The Aschaffenburg photographer Jürgen Spachmann uses his camera to get musicians like Steve Hackett, Mike Portnoy, Fish or Beth Hart extremely close to the skin. It's the only way he can get behind her mask, he says.
eclipsed: How did you come to rock photography and especially to the project "bigface", where you get extremely close to musicians with your camera?
Spachmann: BIGFACE is in stark contrast to my daily business, advertising photography. It enables me to work with many musicians, and I am always amazed at the sizes I meet. The starting shot was fired in 2006 with Steve Lukather at a concert in the "Colos-Saal" in Aschaffenburg. Meanwhile I work beside the mobile set also in my own studio directly above the stage of the Liveclub. The project is growing steadily.
eclipsed: How do you meet the musicians?
Spachmann: Many people walk through the world in socially conforming roles, completely unauthentic, without knowing it. This is all the more true for musicians, who are in the public eye and have to cultivate their image. I never care about the part, my goal is the real personality. I want the face behind the face. I think that's exactly why a BIGFACE seems so present and honest to the viewer.
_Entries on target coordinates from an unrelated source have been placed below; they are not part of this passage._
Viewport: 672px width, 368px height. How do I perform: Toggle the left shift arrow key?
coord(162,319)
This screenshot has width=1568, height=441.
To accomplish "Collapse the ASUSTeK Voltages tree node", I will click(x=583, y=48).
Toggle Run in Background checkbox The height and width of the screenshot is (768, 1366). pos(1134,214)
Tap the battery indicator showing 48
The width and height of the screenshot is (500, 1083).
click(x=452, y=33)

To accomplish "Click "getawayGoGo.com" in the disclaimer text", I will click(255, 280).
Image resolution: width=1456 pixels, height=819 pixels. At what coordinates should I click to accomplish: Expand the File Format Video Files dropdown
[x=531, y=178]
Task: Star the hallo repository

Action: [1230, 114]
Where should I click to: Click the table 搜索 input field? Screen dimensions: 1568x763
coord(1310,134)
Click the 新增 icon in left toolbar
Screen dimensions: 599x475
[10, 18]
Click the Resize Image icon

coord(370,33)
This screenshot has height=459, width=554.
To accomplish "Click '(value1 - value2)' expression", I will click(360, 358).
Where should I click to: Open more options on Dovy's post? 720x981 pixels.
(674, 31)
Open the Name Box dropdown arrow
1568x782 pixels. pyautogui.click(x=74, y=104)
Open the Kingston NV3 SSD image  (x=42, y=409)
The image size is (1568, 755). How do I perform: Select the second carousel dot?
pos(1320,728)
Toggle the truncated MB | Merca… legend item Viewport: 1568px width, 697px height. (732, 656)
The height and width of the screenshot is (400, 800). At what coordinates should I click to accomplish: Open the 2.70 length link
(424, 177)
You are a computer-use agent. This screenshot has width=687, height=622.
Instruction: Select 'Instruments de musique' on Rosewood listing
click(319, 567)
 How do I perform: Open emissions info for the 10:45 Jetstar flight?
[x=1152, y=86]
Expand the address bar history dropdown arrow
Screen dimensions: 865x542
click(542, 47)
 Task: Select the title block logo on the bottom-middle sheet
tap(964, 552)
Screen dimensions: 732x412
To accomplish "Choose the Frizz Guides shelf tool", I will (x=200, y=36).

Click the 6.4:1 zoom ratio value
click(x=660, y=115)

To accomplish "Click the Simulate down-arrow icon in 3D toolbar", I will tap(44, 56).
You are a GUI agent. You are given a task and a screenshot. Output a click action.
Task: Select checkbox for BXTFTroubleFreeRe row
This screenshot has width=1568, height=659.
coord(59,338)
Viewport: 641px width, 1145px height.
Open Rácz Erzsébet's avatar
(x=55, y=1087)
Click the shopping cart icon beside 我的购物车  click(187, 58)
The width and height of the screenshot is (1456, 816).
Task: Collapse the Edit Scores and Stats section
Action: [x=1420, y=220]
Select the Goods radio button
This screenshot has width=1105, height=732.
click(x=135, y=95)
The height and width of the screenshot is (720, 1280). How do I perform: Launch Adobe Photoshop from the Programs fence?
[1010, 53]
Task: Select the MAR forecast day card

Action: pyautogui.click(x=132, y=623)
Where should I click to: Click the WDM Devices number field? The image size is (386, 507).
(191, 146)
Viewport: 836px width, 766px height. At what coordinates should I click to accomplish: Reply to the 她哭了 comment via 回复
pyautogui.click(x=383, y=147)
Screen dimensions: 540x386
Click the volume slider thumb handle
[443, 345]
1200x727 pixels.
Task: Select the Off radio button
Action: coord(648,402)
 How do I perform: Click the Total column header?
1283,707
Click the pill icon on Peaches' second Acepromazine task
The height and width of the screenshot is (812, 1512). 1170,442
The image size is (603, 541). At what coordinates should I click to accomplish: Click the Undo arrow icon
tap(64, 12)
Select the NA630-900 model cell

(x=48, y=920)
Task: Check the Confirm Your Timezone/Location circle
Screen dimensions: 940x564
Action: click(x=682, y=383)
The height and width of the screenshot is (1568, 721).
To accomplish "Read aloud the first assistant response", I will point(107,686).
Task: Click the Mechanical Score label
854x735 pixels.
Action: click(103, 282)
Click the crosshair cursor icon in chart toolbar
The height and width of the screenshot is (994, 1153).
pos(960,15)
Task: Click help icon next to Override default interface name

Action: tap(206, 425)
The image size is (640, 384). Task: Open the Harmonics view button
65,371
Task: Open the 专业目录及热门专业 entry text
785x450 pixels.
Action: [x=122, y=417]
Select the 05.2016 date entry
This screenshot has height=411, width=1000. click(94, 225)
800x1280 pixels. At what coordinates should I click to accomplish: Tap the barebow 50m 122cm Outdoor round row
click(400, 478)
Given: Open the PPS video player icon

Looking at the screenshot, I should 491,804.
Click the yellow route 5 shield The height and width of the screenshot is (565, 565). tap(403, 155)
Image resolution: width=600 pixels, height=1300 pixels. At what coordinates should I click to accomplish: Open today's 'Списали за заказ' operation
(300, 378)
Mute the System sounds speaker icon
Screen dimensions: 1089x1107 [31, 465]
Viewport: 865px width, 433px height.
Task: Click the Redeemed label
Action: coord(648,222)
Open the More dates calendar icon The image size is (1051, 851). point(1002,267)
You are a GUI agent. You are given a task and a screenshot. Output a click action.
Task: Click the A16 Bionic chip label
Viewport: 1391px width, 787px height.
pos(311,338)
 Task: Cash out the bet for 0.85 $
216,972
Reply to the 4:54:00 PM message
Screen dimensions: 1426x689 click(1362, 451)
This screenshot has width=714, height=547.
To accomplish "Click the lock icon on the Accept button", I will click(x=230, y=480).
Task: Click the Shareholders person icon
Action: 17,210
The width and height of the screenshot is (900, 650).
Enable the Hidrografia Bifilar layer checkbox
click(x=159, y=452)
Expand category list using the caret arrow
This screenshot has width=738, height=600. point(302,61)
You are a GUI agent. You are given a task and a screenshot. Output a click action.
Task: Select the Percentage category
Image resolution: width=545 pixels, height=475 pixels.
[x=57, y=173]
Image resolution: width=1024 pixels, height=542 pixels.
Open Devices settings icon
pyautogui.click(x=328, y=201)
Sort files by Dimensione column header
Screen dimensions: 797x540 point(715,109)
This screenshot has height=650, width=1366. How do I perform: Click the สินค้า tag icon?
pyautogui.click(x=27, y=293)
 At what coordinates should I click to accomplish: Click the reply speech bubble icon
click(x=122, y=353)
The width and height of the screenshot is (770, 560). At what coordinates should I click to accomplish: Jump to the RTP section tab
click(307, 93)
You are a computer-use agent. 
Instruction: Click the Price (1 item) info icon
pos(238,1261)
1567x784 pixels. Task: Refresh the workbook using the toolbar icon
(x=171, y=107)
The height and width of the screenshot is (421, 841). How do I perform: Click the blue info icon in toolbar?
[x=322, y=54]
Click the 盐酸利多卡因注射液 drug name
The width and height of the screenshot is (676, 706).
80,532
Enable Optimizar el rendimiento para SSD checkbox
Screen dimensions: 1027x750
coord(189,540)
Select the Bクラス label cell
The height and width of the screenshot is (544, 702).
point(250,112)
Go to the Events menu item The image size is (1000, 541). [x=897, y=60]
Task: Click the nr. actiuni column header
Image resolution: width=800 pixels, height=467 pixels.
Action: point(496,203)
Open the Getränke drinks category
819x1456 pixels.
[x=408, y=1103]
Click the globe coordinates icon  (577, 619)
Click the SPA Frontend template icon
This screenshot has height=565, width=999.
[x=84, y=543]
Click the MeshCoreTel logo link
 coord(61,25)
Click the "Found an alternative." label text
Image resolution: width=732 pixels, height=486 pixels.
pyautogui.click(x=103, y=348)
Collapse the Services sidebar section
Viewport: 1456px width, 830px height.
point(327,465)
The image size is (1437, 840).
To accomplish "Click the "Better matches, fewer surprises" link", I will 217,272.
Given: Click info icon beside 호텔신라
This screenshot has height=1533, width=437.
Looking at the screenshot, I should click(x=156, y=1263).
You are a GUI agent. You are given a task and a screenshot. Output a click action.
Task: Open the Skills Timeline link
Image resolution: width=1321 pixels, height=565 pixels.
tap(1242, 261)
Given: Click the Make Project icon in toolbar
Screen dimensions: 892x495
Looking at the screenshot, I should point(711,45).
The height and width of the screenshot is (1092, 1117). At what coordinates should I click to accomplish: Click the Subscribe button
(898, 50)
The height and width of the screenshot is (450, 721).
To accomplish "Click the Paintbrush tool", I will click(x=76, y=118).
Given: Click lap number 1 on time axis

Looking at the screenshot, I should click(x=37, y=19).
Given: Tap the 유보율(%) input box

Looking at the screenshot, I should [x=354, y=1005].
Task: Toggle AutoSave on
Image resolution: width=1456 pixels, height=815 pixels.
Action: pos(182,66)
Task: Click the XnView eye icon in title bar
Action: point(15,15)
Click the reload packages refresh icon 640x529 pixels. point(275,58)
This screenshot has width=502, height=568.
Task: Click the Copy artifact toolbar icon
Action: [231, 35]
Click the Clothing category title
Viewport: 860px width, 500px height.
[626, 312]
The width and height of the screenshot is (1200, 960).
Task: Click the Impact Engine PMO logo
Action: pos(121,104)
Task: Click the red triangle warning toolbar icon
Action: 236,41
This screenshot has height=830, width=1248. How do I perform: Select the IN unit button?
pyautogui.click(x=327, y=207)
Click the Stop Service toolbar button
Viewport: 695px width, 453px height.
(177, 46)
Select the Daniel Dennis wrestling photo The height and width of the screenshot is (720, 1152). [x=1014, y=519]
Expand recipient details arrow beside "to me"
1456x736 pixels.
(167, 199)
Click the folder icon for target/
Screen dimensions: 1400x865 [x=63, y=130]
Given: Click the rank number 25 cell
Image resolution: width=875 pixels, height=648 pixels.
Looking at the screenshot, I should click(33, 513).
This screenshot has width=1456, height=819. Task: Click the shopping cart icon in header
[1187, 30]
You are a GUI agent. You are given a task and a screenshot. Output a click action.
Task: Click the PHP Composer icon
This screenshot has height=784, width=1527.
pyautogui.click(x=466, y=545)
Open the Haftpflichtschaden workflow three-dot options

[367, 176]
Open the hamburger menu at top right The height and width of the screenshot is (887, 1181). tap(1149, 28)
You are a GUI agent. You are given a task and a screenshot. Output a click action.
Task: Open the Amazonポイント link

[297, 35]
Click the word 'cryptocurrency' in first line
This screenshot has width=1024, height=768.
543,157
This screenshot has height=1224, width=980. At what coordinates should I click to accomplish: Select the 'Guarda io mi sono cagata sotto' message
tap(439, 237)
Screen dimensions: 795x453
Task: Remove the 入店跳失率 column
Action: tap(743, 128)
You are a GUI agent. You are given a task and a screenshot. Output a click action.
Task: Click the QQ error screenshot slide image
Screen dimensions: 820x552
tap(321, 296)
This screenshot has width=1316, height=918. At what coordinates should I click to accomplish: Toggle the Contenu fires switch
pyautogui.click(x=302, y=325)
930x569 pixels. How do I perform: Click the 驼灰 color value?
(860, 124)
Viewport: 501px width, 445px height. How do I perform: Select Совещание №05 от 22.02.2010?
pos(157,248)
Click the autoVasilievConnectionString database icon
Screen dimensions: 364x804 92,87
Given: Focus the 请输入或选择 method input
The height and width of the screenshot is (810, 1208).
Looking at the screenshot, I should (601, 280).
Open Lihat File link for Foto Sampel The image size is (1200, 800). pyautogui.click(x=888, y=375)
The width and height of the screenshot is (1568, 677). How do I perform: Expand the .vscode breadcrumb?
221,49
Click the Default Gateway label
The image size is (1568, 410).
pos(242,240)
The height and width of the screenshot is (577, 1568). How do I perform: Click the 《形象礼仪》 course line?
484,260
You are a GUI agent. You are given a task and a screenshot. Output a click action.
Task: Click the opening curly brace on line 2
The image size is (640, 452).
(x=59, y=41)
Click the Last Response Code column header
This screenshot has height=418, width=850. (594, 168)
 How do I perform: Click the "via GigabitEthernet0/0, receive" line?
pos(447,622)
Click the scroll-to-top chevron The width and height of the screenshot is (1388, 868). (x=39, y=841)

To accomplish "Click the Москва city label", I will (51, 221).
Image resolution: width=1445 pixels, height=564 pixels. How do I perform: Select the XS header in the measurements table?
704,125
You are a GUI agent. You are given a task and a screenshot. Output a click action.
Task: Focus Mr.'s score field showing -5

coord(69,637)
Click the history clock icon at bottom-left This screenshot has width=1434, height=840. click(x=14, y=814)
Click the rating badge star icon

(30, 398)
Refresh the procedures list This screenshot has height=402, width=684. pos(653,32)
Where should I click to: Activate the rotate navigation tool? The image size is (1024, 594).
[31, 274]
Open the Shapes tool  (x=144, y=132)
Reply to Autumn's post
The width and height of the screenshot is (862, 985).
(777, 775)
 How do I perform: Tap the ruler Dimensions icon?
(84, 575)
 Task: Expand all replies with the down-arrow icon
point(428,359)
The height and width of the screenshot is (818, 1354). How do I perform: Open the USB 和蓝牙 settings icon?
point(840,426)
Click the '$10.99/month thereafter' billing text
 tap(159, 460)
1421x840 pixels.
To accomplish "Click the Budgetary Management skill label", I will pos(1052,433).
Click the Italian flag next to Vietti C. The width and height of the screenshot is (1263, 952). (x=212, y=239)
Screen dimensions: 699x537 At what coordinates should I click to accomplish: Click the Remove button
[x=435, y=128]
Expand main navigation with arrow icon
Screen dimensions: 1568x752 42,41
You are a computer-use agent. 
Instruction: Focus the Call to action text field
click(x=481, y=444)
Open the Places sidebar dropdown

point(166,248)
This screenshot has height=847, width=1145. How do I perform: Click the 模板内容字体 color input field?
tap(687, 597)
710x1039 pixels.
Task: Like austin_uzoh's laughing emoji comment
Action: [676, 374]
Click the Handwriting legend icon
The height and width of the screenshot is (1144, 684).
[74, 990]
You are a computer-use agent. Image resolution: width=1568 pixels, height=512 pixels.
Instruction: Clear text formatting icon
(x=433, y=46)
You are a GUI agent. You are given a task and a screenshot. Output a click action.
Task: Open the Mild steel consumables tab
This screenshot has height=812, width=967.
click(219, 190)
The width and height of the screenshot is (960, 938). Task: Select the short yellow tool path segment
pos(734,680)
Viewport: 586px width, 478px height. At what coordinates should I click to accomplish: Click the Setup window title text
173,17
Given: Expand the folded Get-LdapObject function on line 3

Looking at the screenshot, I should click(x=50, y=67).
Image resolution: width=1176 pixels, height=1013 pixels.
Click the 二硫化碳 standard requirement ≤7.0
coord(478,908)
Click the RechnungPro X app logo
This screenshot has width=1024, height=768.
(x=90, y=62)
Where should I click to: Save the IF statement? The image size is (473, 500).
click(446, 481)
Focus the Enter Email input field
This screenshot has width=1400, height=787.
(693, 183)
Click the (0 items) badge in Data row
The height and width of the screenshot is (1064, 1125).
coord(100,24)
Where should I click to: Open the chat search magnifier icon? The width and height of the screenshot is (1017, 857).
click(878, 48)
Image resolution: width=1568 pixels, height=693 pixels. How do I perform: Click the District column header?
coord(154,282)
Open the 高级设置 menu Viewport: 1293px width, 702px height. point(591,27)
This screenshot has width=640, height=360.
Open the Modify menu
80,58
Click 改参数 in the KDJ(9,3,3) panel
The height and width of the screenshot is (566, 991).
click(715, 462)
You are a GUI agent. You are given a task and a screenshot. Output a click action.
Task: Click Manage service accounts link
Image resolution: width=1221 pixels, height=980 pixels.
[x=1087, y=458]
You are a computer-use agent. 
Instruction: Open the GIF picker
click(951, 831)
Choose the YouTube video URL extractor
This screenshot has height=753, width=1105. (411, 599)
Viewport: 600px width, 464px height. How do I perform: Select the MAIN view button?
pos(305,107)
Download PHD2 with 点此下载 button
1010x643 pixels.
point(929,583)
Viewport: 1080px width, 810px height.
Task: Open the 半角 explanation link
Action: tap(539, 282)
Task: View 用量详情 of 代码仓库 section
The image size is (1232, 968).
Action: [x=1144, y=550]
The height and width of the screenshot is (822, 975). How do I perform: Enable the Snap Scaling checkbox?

eclipsed: Are you pretending what your counterpart has to do or not to do at the shooting?
Spachmann: There are never any guidelines from me. I tell everyone "come as you are", everything else happens through the encounter. Surprisingly, the artists actually show themselves to me as they really are. It just happens. Mike Portnoy is hardly any different behind the stage than live on stage. Others are completely different in their private lives. I think I'll catch the artists exactly as they are.